Managing Manure from Open Feedlots in Dry Weather

US - This extended period of dry weather has caused low water flow in many Iowa streams. Low flow coupled with high temperatures has put a strain on aquatic life in these streams and causes the stream to be highly vulnerable to any nutrients and other pollutants that may reach the stream, writes Angela Rieck-Hinz, an extension programme specialist for Iowa State University Extension.
calendar icon 18 September 2012
clock icon 1 minute read

Open feedlot producers should take advantage of the dry weather conditions to scrape manure from feedlots so if we do receive any rain there are less nutrients on the feedlot to move through the settling basin. This helps reduce potential impact on water sources and provides a nutrient source that can be used for crop production next year. Producers should also consider removing manure from settling basins. Dry conditions offer opportunity for thorough settling basin cleaning and maintenance. All open feedlots, regardless of size are required to settle solids from manure runoff.

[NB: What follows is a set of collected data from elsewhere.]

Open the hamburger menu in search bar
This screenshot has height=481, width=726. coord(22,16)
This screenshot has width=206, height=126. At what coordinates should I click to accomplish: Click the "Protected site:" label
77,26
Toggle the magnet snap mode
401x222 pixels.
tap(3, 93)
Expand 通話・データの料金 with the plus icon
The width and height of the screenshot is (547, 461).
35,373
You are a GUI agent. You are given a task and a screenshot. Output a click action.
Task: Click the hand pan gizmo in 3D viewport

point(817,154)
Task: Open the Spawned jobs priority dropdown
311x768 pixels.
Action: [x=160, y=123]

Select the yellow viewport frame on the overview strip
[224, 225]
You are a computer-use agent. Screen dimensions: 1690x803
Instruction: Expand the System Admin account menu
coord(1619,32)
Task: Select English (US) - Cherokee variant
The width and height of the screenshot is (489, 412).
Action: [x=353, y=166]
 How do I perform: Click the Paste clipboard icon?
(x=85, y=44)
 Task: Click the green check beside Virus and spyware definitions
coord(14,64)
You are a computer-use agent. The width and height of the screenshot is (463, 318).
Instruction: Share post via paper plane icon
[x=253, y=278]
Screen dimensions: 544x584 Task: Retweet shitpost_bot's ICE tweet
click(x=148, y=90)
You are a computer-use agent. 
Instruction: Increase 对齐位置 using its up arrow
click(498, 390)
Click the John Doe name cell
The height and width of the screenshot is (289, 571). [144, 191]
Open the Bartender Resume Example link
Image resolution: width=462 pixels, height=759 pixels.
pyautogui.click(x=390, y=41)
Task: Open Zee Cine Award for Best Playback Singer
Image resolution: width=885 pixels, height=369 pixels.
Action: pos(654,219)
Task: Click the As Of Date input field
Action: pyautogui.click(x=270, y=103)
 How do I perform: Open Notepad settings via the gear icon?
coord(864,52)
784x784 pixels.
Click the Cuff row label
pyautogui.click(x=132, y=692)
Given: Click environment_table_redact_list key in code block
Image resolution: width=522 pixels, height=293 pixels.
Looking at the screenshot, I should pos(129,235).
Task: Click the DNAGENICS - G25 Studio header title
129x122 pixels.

Finally, open feedlots with permits are required to dewater basins according to the terms of the operating permit. Make sure that all equipment is in good operating shape and keep an eye on irrigation or sprinkler equipment to make sure that effluent is not running off the field or pooling in places in the field. If you are worried about dry soils with cracks, apply effluent in smaller volumes over a period of days to reduce the potential of macropore flow to tile lines. Generally, due to the nature of our soils, this is not a problem. All producers should follow the regulations for stockpiling solids removed from the feedlot and land application requirements.